今日、ダイエットといえば、カリカリに、病気ではないかと疑いたくなるような程痩せる過酷なダイエットが流行している。モデルはいわずもがなであるが、女優や男優までもが大概、細身である。メディアには細身の人間が多く映る、そのことにより触発されたものたちが、過酷なダイエットを始める。また、ファッションもそれにあわせて細身の人が似合う服とシフトされている。そうなると、自分の着たい服を着こなすべく、ダイエットを開始しなくてはいけない状況におちいってしまう。
しかし実際、もともと、ダイエットとは、カリカリに痩せる事を示していたわけではないのである。ダイエットとは、もともとギリシャ語で「生活様式」という意味である「diata」から「日常の食事」へと派生した言葉であるといわれている。その後、「肥満などの治療法」という意味へと置き換えられていった。よく、考えていただきたい肥満である人間に誰も、「カリカリになれ」などといわないであろう、しかし、「少し痩せたほうがいいのではないであろうか?」という言葉をなげかける人は1人くらい存在するはずである。つまり、「ダイエット」とは、無理やり痩せる事を示しているわけではなく、健康体であるように体重を調節するということを、示した語であるのだ。
しかし、昨今では、言葉の意味を履き違えているのであろうか、折れてしまうのではないかと心配になるような足を美脚と呼び、標準では、少しぽっちゃりであると考えられている。また、ダイエットをも通り超し、細くなるということに執着し、ストイックになっているものも見受けられる。

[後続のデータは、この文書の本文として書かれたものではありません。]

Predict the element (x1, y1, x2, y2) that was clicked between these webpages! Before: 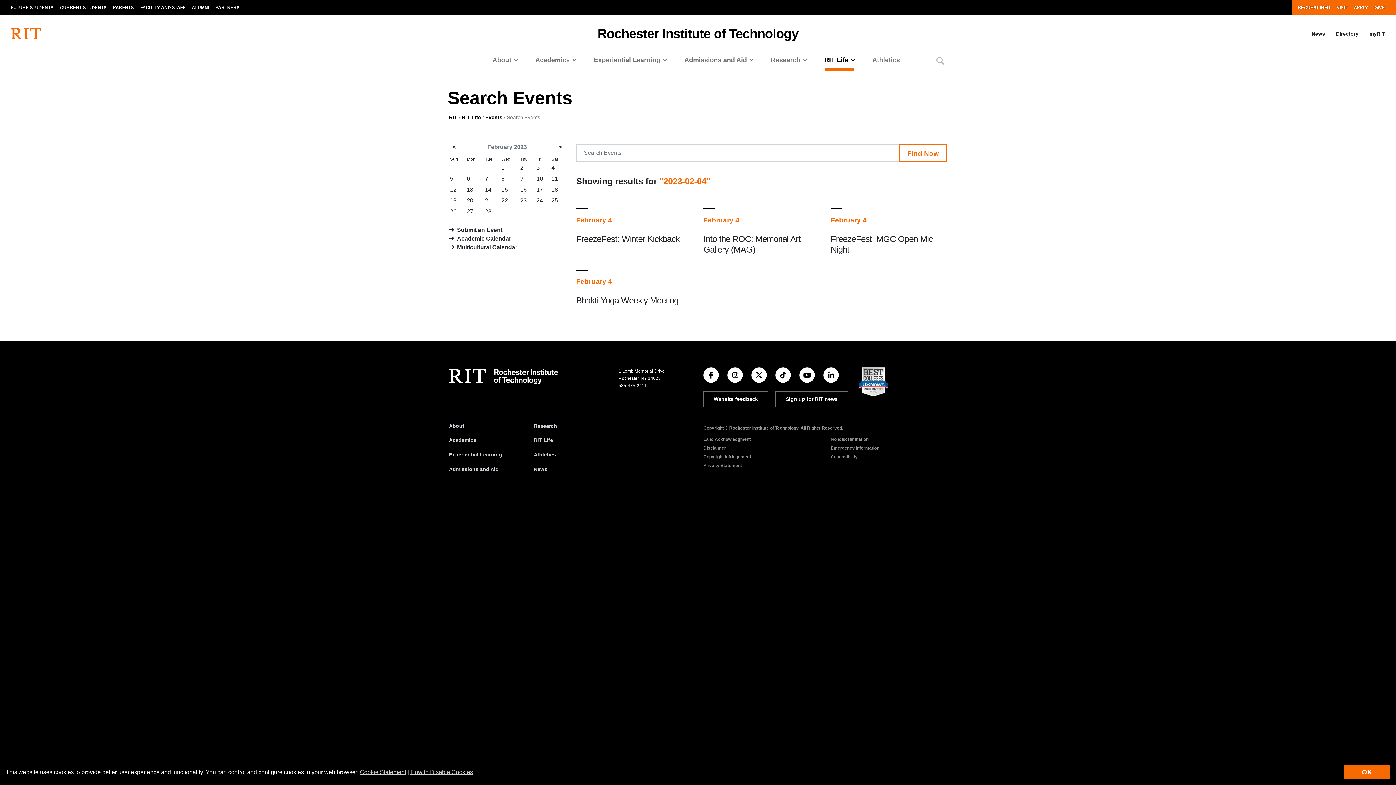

このように、細い女性が主流な今であるからこそ、エステや美容整形の需要も供給も増えているのではないであろうか。ここまで言うと、負け犬の遠吠えのように聞こえるかもしれないが。細く美しいばかりでは、女性本来の魅力が欠落してしまうのではないであろうか。程よく肉をつけ丸みのあるラインを持つ美しい体こそ、女性ならではの魅力であるように思われる。